Greg was the first to fall. He was a tall and gentle man with a wicked sense of humor. He died in January during the cold storms that swept our city. Then James, a Vietnam vet was found dead in Isla Vista. The first month of the year was to end in a horrendous wave of homeless deaths as the bodies of Christin, Mario and Mike were found in one weekend. The violator of Christin’s body has still not been brought to justice. Van died in February and Andrei in March.

The body of a homeless man was found in a creek bed in Goleta. Apparently he died of natural causes as he had been medically treated and released. Hard to imagine what it must feel like to go back to a homeless camp in the winter when one is sick.
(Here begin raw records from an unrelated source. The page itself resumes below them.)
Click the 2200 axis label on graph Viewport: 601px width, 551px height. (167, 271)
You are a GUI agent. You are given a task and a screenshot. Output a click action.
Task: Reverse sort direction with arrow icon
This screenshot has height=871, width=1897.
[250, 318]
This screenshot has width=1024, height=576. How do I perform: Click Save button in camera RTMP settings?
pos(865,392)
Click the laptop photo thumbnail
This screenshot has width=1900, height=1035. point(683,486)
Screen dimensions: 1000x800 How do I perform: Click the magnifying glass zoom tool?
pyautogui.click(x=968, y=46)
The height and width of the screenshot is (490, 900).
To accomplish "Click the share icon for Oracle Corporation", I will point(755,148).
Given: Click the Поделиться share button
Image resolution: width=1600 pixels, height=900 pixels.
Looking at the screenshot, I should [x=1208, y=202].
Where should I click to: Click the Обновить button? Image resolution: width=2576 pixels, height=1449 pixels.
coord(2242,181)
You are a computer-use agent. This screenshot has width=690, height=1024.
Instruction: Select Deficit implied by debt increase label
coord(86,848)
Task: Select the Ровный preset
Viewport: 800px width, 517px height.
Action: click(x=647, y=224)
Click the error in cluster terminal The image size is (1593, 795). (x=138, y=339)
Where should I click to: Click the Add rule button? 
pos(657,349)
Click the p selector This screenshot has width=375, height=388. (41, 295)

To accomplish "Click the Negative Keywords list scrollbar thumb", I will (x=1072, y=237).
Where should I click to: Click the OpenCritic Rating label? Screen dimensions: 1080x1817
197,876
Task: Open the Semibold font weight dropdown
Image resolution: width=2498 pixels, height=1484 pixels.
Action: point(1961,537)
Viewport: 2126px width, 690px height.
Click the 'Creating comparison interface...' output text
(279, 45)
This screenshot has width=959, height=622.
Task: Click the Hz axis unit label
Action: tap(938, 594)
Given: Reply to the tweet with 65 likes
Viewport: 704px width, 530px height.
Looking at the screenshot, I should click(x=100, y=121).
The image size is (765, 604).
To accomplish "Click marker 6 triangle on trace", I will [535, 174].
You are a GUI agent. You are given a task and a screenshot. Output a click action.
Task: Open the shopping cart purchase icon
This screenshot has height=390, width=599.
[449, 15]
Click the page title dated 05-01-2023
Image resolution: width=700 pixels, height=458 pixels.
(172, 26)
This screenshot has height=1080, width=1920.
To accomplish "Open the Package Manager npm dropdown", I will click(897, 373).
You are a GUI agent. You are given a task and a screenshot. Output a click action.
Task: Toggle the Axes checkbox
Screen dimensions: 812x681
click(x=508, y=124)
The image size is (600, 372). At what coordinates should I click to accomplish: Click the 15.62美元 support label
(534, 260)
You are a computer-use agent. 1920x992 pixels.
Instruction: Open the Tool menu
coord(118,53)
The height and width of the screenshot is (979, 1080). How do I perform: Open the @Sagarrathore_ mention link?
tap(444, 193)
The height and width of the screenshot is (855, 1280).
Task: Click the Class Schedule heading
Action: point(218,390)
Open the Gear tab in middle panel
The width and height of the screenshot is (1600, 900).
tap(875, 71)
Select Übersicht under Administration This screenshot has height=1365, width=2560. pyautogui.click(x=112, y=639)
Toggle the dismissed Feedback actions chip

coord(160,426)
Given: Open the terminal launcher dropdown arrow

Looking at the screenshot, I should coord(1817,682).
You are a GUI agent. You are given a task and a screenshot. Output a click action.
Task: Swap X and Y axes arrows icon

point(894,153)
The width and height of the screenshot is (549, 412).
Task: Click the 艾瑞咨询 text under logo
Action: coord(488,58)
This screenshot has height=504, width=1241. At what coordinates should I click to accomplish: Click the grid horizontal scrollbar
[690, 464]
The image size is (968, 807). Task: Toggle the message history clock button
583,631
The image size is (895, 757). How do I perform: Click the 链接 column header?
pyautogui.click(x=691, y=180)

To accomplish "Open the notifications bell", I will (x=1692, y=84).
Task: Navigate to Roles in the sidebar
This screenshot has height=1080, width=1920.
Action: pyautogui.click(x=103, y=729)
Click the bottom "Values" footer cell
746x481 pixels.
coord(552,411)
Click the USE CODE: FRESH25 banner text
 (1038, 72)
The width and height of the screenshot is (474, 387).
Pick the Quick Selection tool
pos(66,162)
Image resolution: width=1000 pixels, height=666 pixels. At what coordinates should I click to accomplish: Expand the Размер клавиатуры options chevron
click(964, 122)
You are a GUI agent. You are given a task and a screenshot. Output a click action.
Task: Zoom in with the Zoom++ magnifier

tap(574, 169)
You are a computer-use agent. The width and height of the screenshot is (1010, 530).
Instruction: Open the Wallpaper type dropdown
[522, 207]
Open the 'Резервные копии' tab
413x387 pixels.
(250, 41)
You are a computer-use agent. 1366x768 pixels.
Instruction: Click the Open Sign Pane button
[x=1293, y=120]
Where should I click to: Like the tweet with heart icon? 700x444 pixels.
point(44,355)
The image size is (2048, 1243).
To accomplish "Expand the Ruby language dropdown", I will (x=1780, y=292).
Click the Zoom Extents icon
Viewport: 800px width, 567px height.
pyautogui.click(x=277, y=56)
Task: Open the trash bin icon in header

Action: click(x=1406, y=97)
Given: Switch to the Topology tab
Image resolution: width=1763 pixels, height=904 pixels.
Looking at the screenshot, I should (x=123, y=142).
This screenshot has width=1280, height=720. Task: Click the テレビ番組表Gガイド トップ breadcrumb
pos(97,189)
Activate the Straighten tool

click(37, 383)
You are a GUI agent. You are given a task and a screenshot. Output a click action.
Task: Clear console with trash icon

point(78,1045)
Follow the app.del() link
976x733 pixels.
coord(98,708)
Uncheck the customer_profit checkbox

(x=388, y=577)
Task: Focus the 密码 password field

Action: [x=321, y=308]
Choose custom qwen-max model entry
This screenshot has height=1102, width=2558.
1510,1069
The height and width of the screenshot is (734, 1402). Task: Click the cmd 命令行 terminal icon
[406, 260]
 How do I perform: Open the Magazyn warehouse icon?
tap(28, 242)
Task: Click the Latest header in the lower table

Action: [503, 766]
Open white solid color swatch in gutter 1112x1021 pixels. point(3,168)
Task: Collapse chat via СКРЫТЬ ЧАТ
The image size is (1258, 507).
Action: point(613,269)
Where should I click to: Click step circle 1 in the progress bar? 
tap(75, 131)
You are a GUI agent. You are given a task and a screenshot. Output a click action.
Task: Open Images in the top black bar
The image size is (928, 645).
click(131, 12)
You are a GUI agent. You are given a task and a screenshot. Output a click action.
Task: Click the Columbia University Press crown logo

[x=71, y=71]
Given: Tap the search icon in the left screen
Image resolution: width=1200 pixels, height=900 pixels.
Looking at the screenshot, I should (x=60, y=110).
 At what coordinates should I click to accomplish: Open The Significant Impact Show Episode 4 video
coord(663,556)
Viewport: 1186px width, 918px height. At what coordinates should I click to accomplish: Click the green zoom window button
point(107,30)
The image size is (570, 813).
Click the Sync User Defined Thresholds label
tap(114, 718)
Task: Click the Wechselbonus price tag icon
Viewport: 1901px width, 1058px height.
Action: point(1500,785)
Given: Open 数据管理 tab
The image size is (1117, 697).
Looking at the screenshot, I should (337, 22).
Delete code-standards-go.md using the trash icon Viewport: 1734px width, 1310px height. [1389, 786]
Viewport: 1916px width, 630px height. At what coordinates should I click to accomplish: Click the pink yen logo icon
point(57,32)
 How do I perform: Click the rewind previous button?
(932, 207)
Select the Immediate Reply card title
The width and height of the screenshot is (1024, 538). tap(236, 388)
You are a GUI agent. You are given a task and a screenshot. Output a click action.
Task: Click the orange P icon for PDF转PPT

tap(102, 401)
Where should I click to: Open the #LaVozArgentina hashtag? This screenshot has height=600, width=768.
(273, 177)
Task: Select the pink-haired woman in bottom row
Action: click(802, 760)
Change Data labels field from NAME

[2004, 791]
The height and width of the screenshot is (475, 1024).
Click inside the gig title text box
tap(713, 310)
Next, Earl’s body was found by the train station and Troy’s in Carpinteria. Richard, young at 32, died at the beach and gentle Raymond, a fellow Vietnam vet, was struck and killed by a car. I’m sure his deteriorated physical condition crippled his efforts to move fast enough to live.

Gordon was good with his hands but found himself living in his truck. The youngest one died next. I am still trying to ascertain all the facts surrounding his death. There is no mystery of the heart condition that crippled Steve and probably led to his death. Being poor and sick condemned him to live alone and die alone in his vehicle. He was already beaten down and old by 57. He was well known and liked by many who had likewise traded their middle-class homes for a life in a vehicle — a modern-day version of the covered wagon.

The Professor, the intellectual of the group, was also well known. He died in June as did another well-respected young man, Cyrus. Someone told me a story of him sharing a meal with another homeless person who had nothing to eat.

Manuel’s body was found down an embankment in Carpinteria. He was also old for the streets — in his mid-fifties. He died in June, as did Jesus, whose body was found on Milpas Street.

Most were friends; some were very close to me. Greg in particular comes to mind. As men often do, we traded sarcastic humor to show our mutual respect and friendship. I’m sure that Dr. Lynne Jahnke thought we were frequently nuts when she and I ran into him and she was forced to put up with our banter. Raymond was quiet. Once I found out he was a Vietnam vet I tried to get to know him better but Death had already targeted him. Steve’s illness was hard to take and the unexpected death of The Professor particularly cruel.

Some were mere acquaintances, and still others I did not know. But I do know that Death once again has targeted the streets of Santa Barbara. I also know it is important that those without homes not feel alone in this situation. That the least we can do is to take a moment and give a caring thought, a prayer perhaps, an acknowledgment of the pain that our homeless neighbors are going through.

A telling problem is that all these deaths are no longer truly “news.” A friend reminded me that news means something is different. That the homeless are dying at such an alarming rate is no longer that. Disheartened, I wonder if he is right? I contemplate that the deaths of so many unhoused people is now simply mere background noise. Have we become so accustomed to the homeless dying at such rates that it is no longer worthy of concern? Sadly, is this something that we now accept as a given? Stubbornly I cling to the perhaps idealistic notion that my city does care, that many fellow citizens are as saddened and moved by this shameful trend as I am. And I can’t help but believe that they will be moved to not only offer compassion to the survivors on the streets but also demand that this problem be addressed.

— Ken Williams has been a social worker for the homeless for the past 30 years. He is the author of China White and Shattered Dreams, A Story of the Streets.